Naturally, the most exciting tunes are the ones you haven’t heard. There are plenty — around three dozen unreleased cuts. Many are early acoustic demos; simple, bare-bones versions of tunes like Flying on the Ground, Out of My Mind and Baby Don’t Scold Me, which the band later expanded into full-blown electric numbers. Others include cuts that never panned out or made the grade (Words I Must Say, We’ll See, No Sun Today), tunes that Young reworked for his post-Springfield career (Old Laughing Lady, Down to the Wire), studio jams (Buffalo Stomp), instrumentals (Kahuna Sunset, a magnificent Young instrumental called Falcon Lake) and works-in-progess (there are alternate versions of Mr. Soul, Pretty Girl Why and several others). Many of these embryonic tracks are fascinating both musically and historically — like browsing through an artist’s sketchpad. The first two discs in particular are a treasure trove of unearthed gems that more than justify Box Set’s price tag to a faithful fan.
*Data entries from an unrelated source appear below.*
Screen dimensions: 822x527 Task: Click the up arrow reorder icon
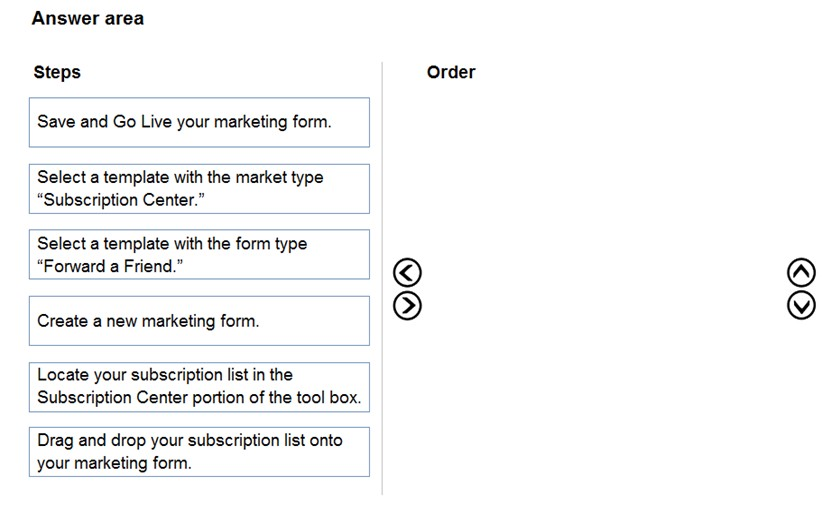801,273
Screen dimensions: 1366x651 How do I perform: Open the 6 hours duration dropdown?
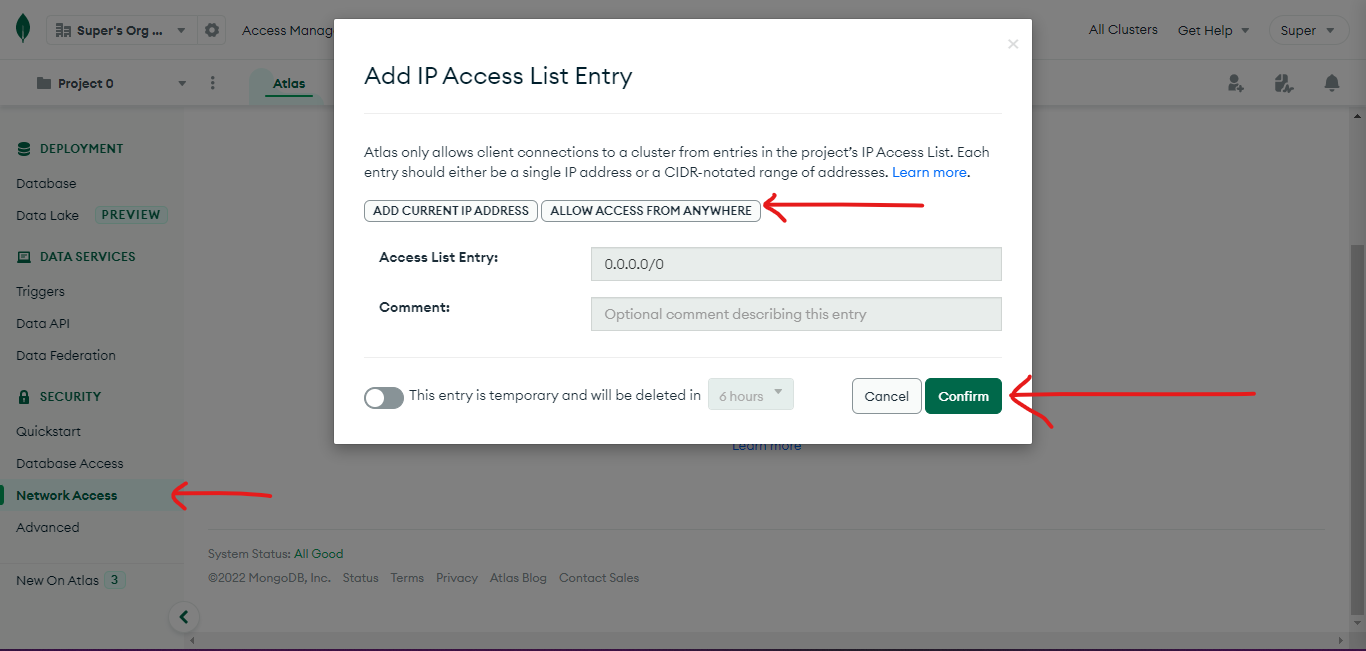tap(751, 395)
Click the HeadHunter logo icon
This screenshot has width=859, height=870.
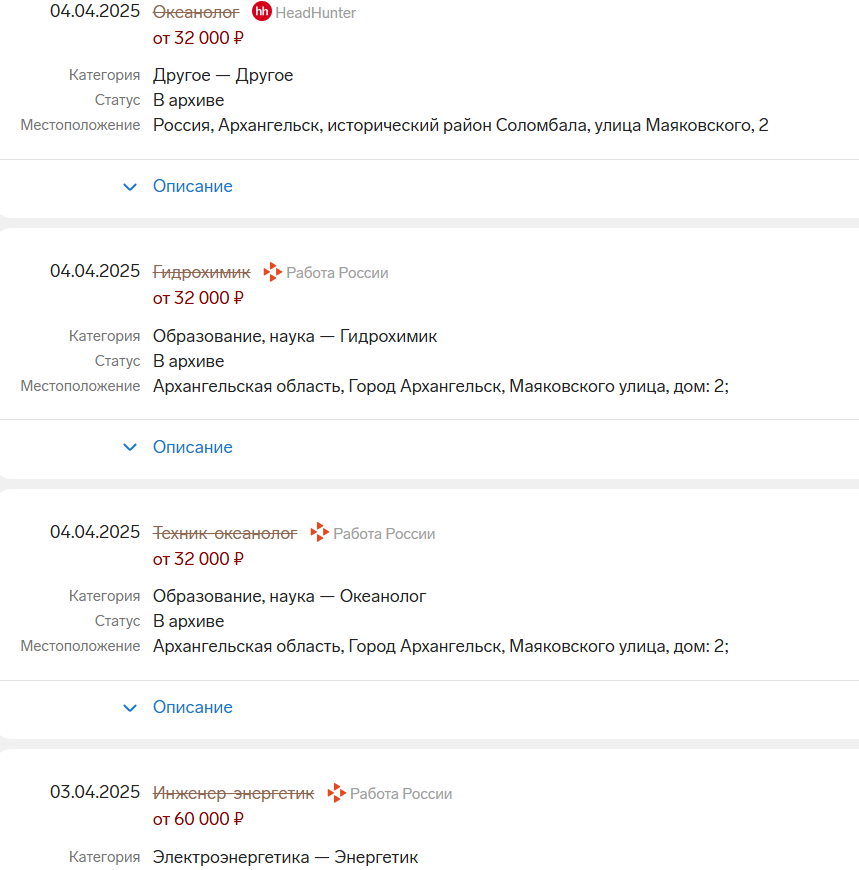coord(261,11)
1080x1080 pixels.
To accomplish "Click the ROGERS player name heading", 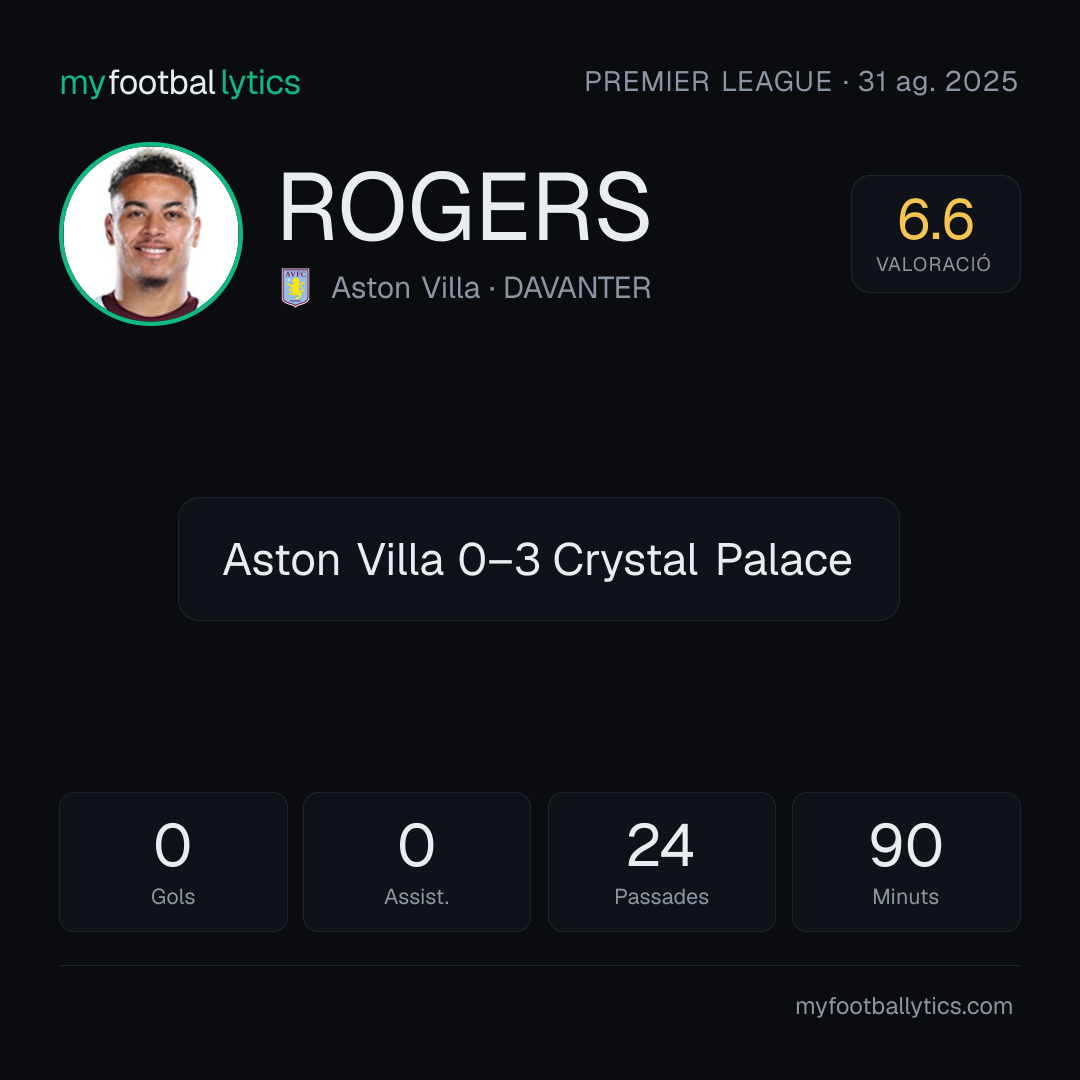I will [x=464, y=207].
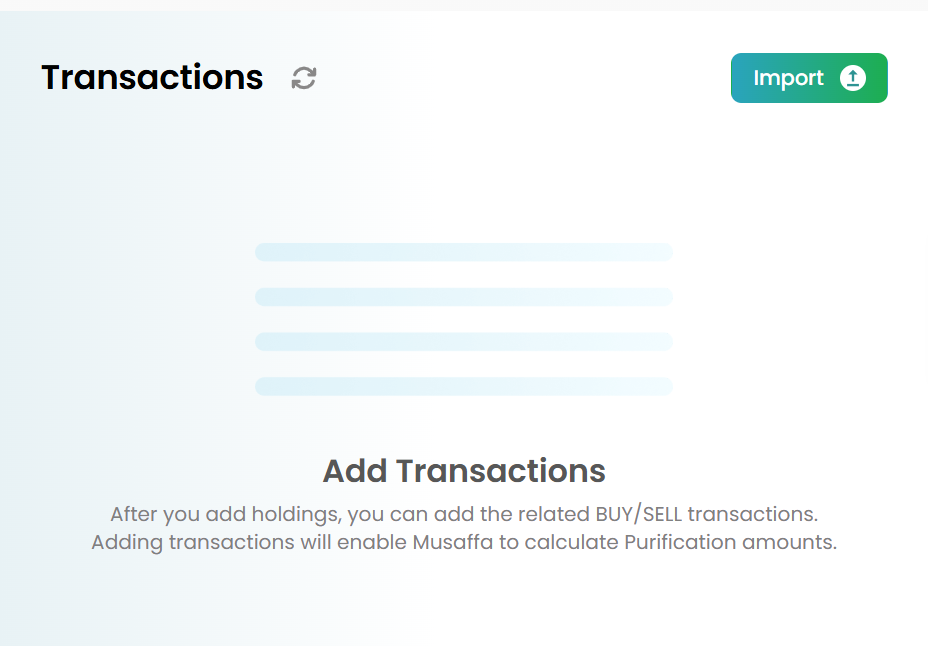928x646 pixels.
Task: Click the second placeholder row bar
Action: (x=464, y=297)
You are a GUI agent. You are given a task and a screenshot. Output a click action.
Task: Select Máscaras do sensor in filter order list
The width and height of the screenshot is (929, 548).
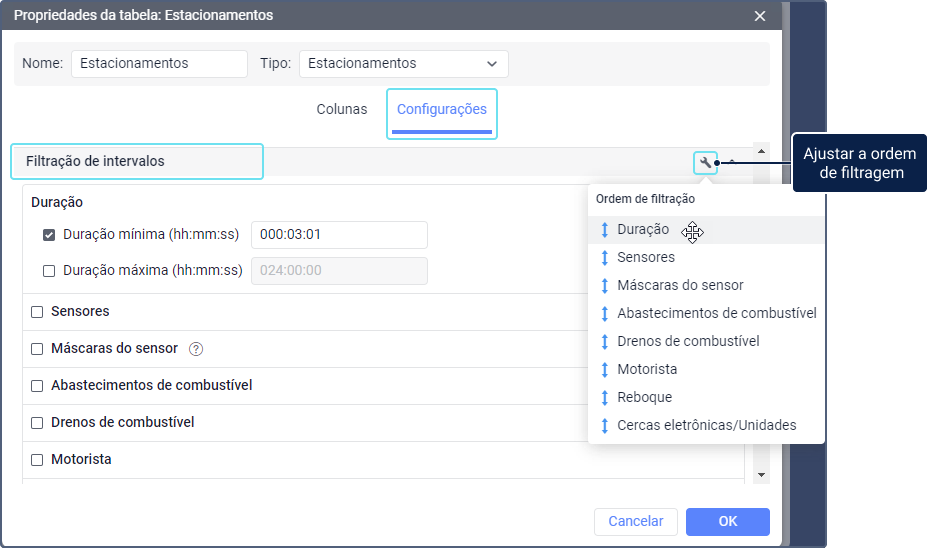pyautogui.click(x=680, y=285)
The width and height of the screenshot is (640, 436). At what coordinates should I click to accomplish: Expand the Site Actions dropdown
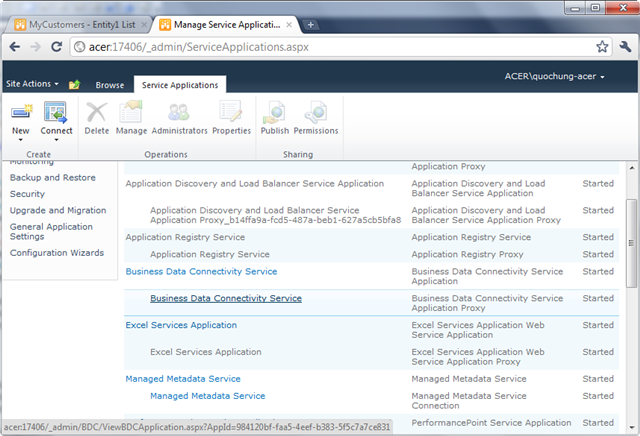click(32, 83)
But they might not be happy about what else they’re paying for here. The fourth disc has remastered versions of the band’s first two albums. Fair enough — except that all the individual songs are already on the set’s other three CDs. So not only are you paying for stuff you’ve already heard — you’re paying for it twice. It seems kinda dopey, especially since there were other options. Both albums were originally mixed in mono and stereo; they could have included each here. Instead, you get the mono mix of the first album because it’s the one Young and Stills prefer, and the stereo mix of the second album. Further, you get just a half-dozen tracks from their posthumous third album. Granted, it wasn’t their finest moment. But if you’re putting out the definitive box, why not include everything? You get the sense Box Set’s content wasn’t based on historical significance or completism, but by what Neil and Stephen chose to emphasize or ignore.

It’s too bad. Ultimately, Box Set makes a pretty good case that Buffalo Springfield weren’t overrated. But as a definitive retrospective, the set itself just might be.